# Try it
Lines of the listing below that contain the string "Pack" are to be returned.

___

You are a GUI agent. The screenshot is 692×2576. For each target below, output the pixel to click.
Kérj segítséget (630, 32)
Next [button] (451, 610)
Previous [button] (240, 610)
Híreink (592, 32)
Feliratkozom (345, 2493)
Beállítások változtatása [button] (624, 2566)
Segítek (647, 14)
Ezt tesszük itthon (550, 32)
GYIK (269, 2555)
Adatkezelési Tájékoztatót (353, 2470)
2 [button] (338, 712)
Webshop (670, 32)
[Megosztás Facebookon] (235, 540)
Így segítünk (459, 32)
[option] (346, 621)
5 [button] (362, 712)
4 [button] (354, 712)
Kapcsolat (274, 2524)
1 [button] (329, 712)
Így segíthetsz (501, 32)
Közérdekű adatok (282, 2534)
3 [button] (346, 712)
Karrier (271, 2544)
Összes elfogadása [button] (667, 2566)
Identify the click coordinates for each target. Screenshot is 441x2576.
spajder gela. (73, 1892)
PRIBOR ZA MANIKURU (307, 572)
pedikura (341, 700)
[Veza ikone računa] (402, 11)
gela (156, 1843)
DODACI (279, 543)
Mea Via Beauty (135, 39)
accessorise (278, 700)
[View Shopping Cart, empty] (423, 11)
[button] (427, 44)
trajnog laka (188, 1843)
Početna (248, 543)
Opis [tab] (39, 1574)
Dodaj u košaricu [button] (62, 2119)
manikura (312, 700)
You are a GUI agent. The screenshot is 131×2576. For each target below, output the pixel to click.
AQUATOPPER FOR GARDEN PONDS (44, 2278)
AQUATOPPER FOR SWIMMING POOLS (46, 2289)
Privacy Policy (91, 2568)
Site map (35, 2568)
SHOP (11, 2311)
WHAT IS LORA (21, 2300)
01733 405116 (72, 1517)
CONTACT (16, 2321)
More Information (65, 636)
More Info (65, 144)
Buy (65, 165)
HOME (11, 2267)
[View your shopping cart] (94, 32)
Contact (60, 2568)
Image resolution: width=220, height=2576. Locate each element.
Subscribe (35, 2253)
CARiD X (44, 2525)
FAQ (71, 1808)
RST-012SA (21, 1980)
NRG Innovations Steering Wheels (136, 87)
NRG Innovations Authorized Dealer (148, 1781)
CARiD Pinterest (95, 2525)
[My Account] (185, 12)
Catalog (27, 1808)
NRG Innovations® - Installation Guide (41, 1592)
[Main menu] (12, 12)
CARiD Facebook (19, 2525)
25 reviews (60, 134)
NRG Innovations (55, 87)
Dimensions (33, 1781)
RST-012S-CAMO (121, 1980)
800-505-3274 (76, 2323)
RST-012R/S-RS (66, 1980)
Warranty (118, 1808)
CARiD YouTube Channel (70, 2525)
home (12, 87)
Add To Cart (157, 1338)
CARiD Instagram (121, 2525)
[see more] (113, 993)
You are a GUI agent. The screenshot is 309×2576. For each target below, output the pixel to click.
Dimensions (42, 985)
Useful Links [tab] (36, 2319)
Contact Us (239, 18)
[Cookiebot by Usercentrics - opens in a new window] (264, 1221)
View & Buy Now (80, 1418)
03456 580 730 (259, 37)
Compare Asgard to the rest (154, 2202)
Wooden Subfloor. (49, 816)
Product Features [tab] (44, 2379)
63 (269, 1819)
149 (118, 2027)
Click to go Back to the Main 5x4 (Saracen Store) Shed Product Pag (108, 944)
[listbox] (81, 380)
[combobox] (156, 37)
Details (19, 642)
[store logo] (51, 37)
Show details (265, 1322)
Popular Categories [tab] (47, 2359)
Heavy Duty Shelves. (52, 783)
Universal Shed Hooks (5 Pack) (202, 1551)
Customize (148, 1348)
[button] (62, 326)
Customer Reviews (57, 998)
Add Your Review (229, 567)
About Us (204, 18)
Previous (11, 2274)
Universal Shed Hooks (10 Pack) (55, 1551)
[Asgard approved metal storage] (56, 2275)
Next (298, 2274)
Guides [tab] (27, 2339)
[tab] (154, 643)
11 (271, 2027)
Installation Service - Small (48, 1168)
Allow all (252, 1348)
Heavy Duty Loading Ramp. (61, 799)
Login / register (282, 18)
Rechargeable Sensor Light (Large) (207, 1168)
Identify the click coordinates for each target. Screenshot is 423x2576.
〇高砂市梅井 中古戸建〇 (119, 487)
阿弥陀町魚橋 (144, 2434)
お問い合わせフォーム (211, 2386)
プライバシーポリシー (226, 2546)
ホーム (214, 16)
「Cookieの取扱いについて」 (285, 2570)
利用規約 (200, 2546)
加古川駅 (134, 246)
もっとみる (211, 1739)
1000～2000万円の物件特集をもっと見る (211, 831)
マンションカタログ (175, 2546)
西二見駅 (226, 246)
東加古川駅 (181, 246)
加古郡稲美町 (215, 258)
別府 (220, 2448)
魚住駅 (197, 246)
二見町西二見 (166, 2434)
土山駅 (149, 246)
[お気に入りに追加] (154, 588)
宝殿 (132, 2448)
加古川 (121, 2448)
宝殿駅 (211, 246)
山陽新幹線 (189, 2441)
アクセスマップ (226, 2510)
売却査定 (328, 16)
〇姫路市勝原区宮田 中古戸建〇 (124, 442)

___

# Answer area
Universal Shed Hooks (5 Pack) (202, 1551)
Universal Shed Hooks (10 Pack) (55, 1551)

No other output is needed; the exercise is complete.